Problem statement
Copy out the whole text on undefined behavior from unaligned pointers in C word for word.

+++ Text

The UB in unaligned pointers is even worse: an unaligned pointer in itself is UB, not only an access to it. So even implicit casting a void*v to an int*i (like 'i=v' in C or 'f(v)' when f() accepts an int*) is UB if the cast pointer is not aligned to int.

It is important to understand that this is a C level problem: if you have UB in your C program, then your C program is broken, i.e., it is formally invalid and wrong, because it is against the C language spec. UB is not on the HW, it has nothing to do with crashes or faults. That cast from void* to int* most likely corresponds to no code on the HW at all -- types are in C only, not on the HW, so a cast is a reinterpretation at C level -- and no HW will crash on that cast (because there is not even code for it). You may think that an integer value in a register must be fine, right? No, because it's not about pointers actually being integers in registers on your HW, but your C program is broken by definition if the cast pointer is unaligned.

Author here.

> an unaligned pointer in itself is UB

Yup. Per the "Actually, it was UB even before that" section in the post.

> UB is not on the HW, it has nothing to do with crashes or faults

Yeah. I tried to convey this too, but I'm also addressing the people who say "but it's demonstrably fine", by giving examples. Because it's not.

Which is totally fine and expected for any decent programmer. Casting pointers is clearly here be dragons territory.

++++++
+++ Entries shown

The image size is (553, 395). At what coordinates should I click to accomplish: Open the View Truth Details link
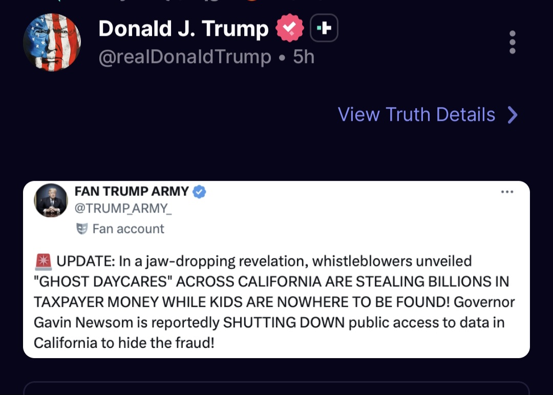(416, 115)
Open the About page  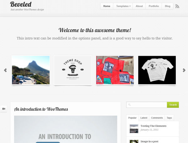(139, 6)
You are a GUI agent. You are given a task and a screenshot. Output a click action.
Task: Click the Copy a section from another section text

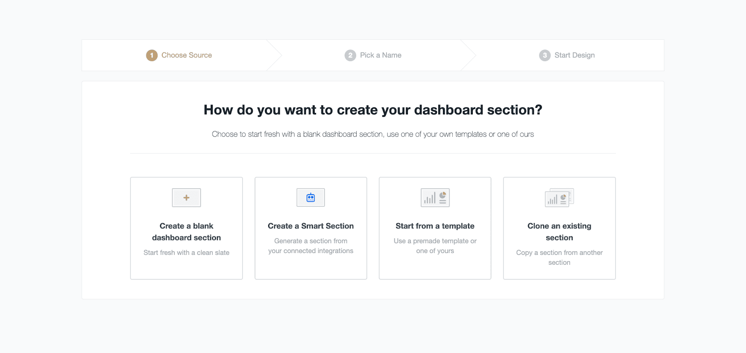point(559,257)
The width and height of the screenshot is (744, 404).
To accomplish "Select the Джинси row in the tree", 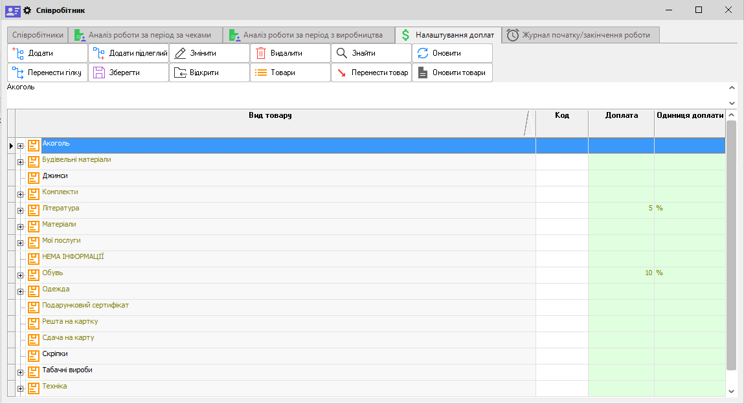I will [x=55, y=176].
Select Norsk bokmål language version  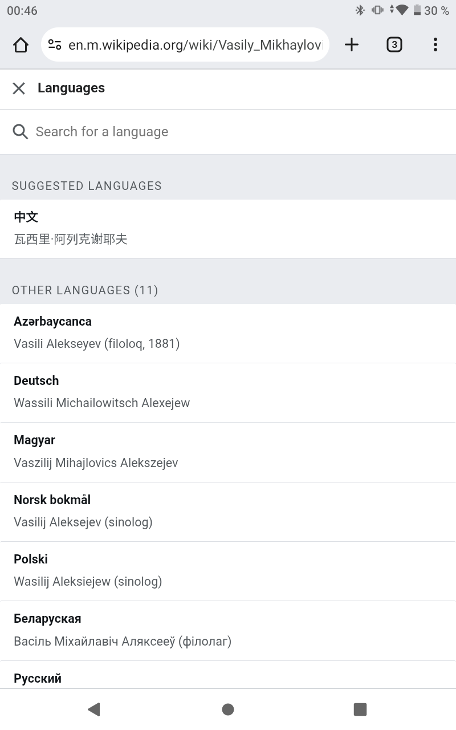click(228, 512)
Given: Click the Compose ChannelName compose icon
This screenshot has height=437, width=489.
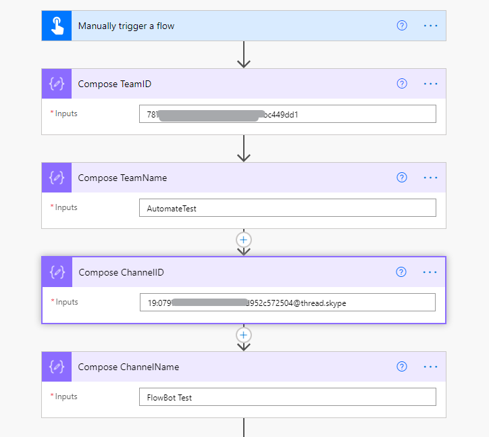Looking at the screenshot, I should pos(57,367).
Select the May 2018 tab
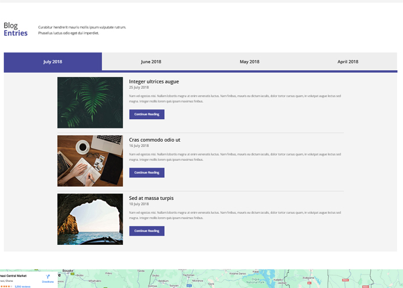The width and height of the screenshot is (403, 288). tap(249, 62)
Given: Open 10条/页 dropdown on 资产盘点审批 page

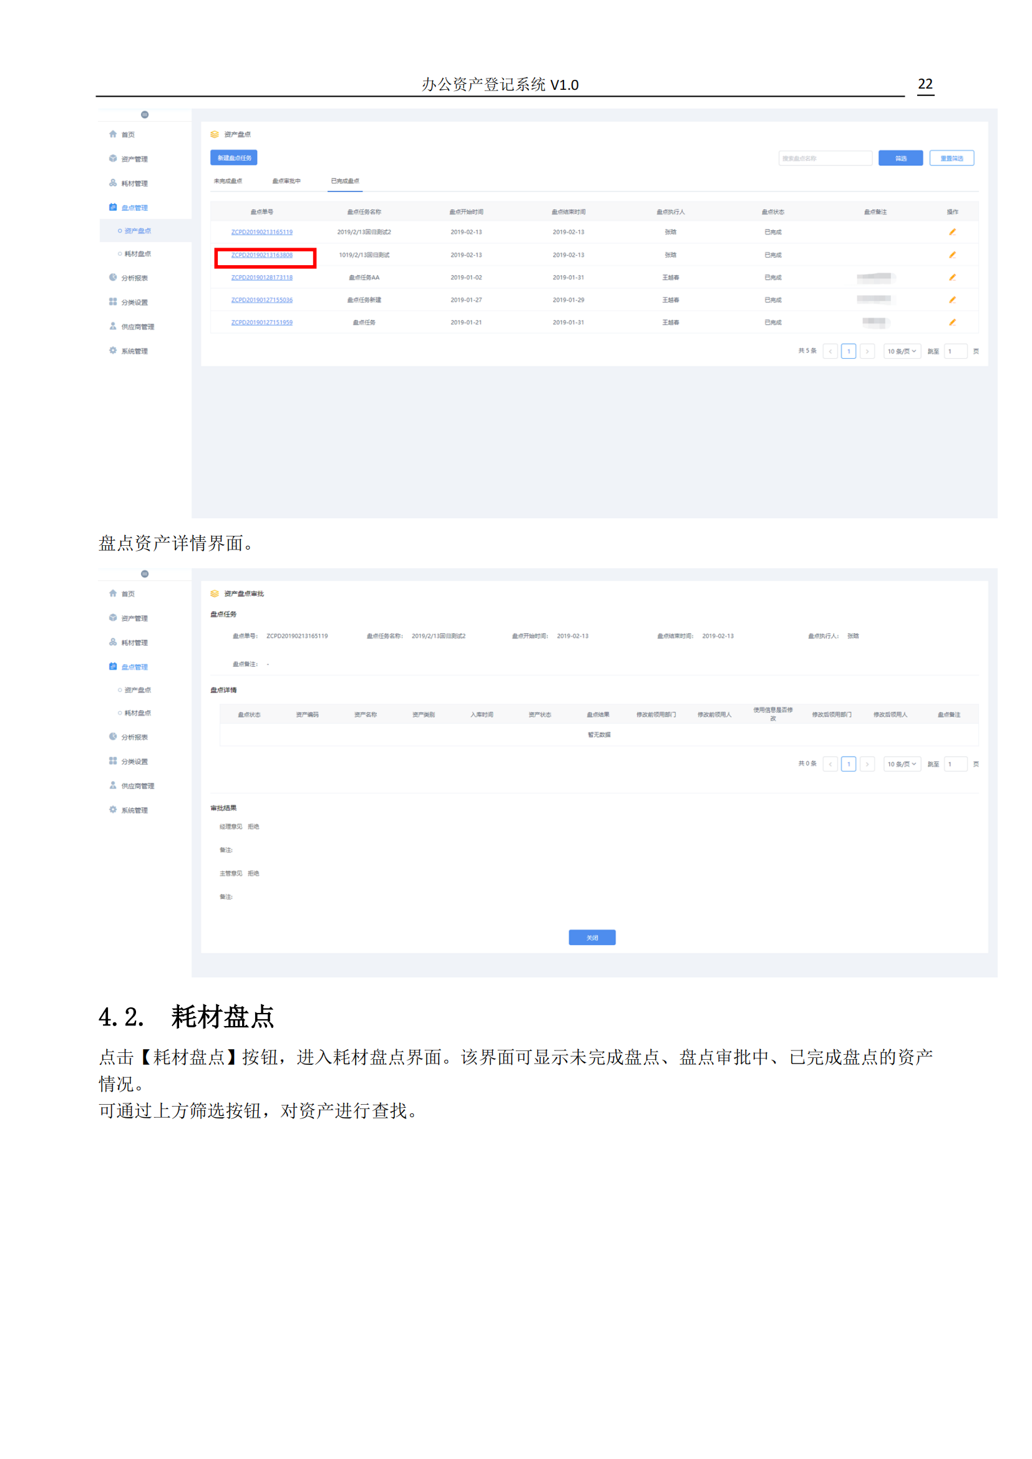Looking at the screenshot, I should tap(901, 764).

++++++
+++ Entries shown

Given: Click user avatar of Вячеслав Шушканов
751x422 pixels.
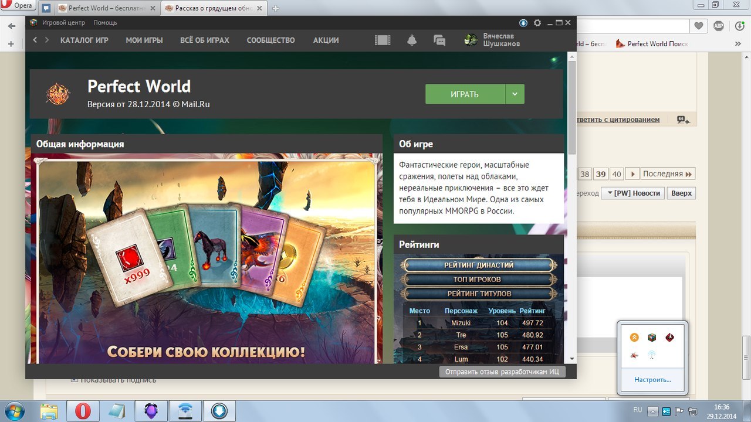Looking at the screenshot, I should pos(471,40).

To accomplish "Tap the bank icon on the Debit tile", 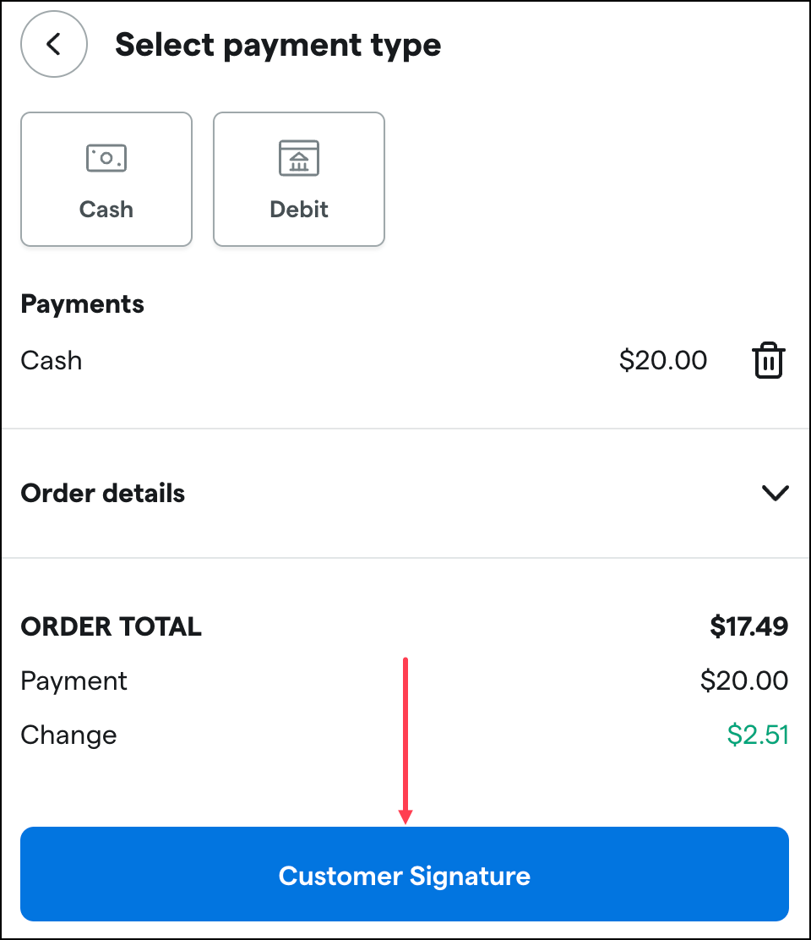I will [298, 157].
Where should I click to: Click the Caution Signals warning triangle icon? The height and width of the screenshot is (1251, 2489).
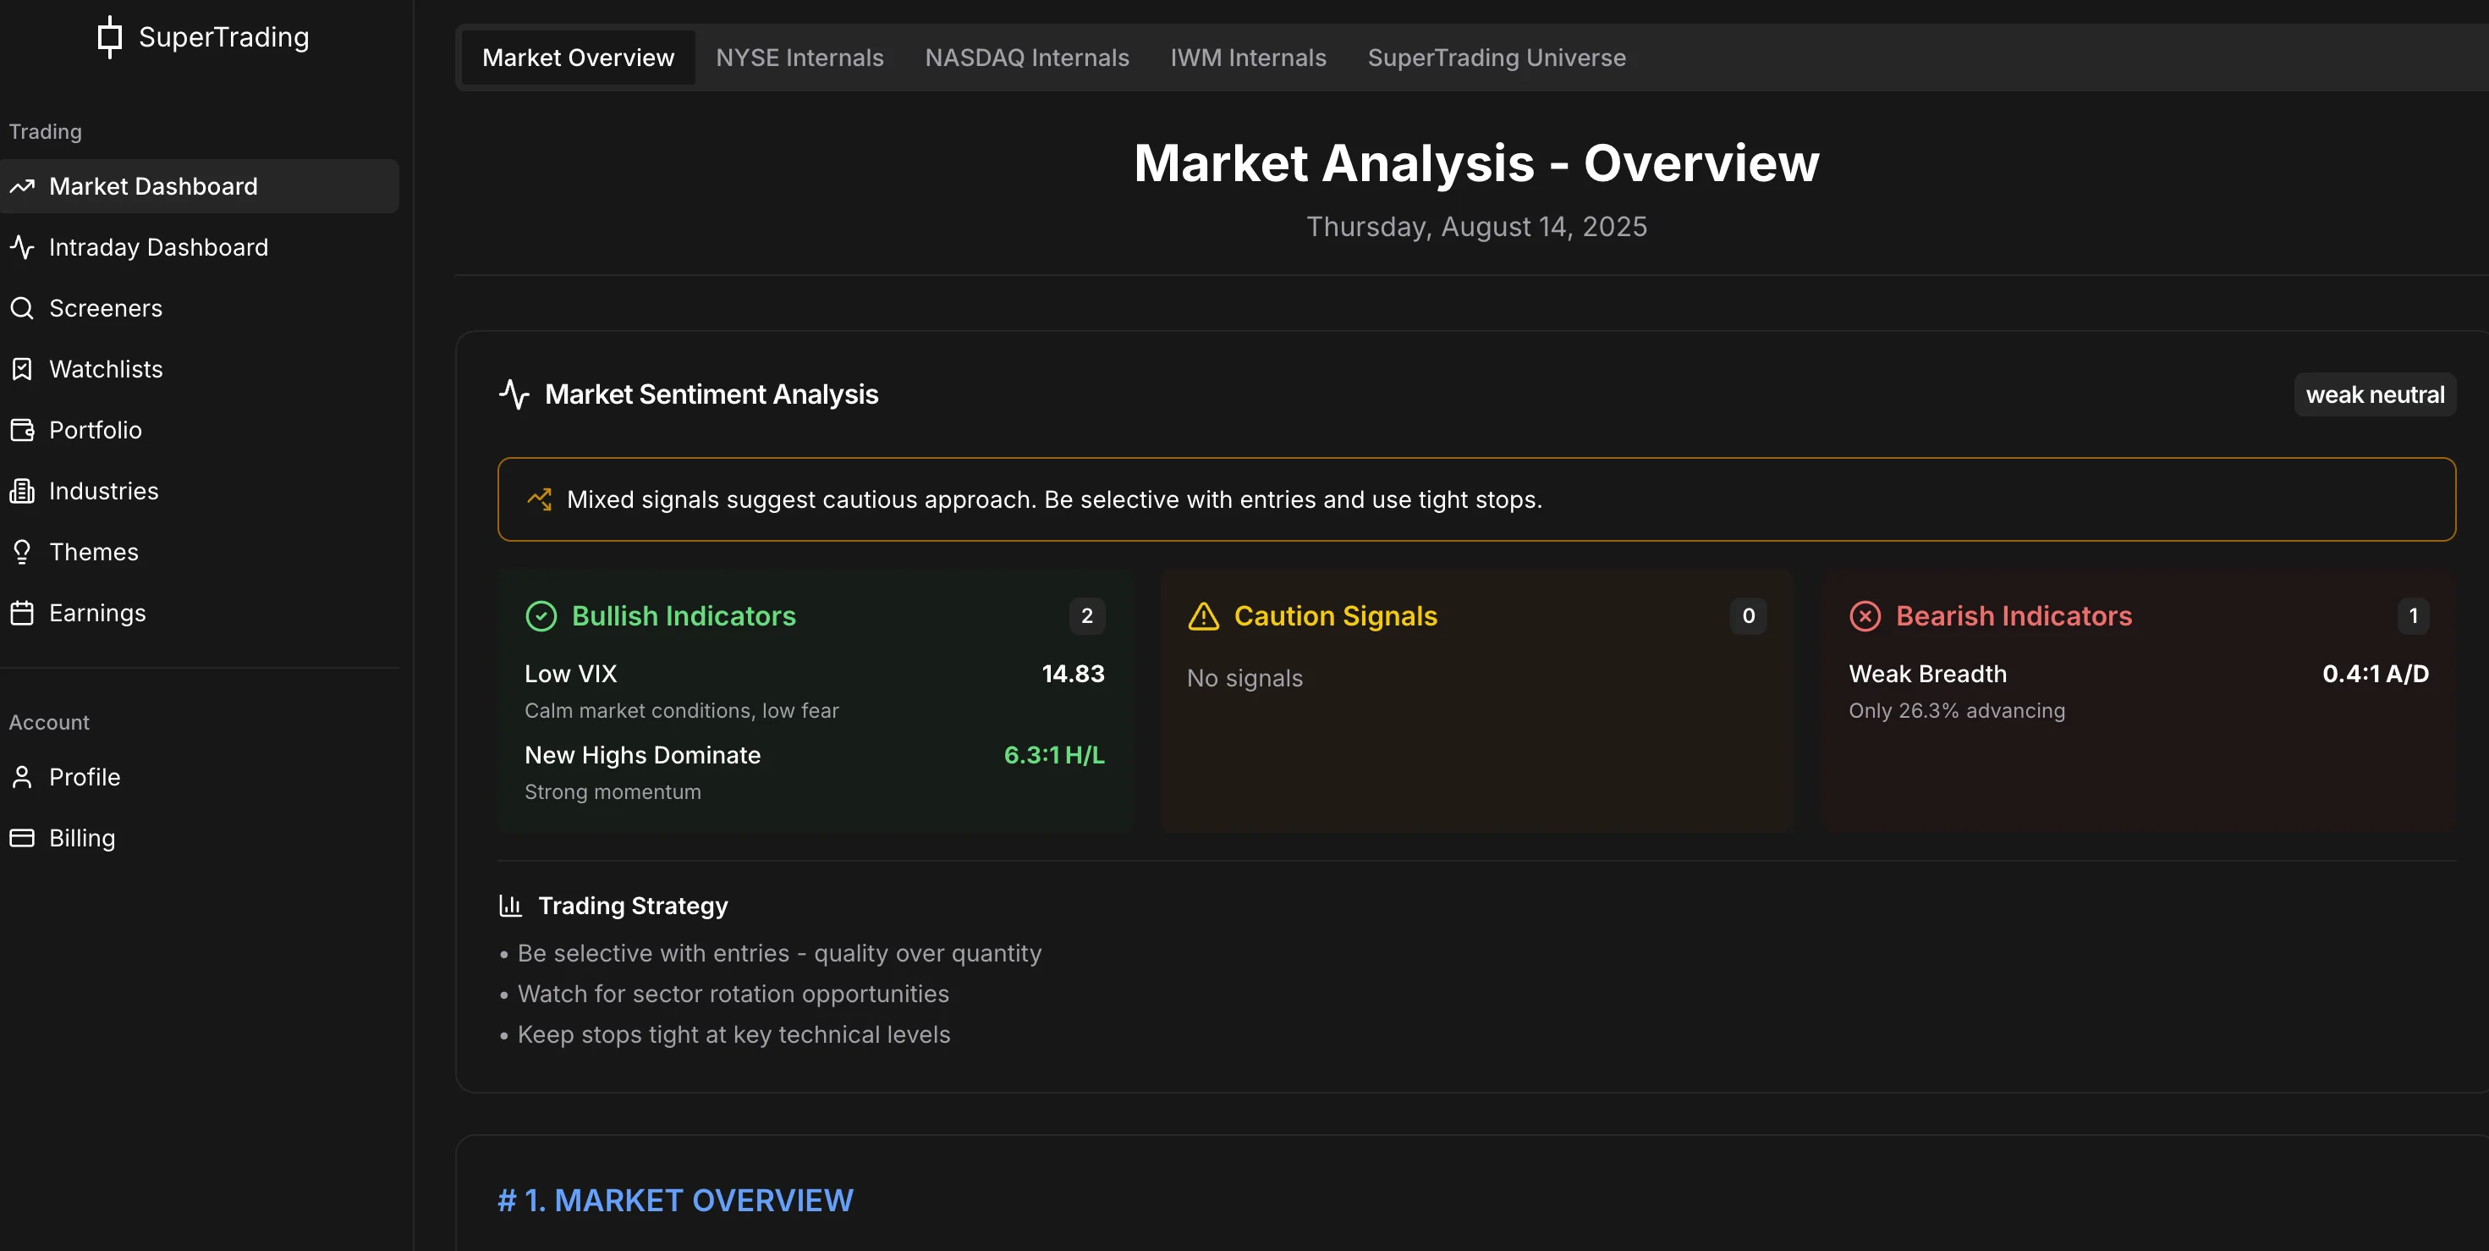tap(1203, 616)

++++++
+++ Entries shown

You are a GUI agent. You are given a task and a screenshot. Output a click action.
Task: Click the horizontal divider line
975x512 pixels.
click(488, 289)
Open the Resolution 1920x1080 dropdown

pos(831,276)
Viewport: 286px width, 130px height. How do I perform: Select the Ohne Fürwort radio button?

++++++

Response to this exercise
The UB in unaligned pointers is even worse: an unaligned pointer in itself is UB, not only an access to it. So even implicit casting a void*v to an int*i (like 'i=v' in C or 'f(v)' when f() accepts an int*) is UB if the cast pointer is not aligned to int.

It is important to understand that this is a C level problem: if you have UB in your C program, then your C program is broken, i.e., it is formally invalid and wrong, because it is against the C language spec. UB is not on the HW, it has nothing to do with crashes or faults. That cast from void* to int* most likely corresponds to no code on the HW at all -- types are in C only, not on the HW, so a cast is a reinterpretation at C level -- and no HW will crash on that cast (because there is not even code for it). You may think that an integer value in a register must be fine, right? No, because it's not about pointers actually being integers in registers on your HW, but your C program is broken by definition if the cast pointer is unaligned.

Author here.

> an unaligned pointer in itself is UB

Yup. Per the "Actually, it was UB even before that" section in the post.

> UB is not on the HW, it has nothing to do with crashes or faults

Yeah. I tried to convey this too, but I'm also addressing the people who say "but it's demonstrably fine", by giving examples. Because it's not.

Which is totally fine and expected for any decent programmer. Casting pointers is clearly here be dragons territory.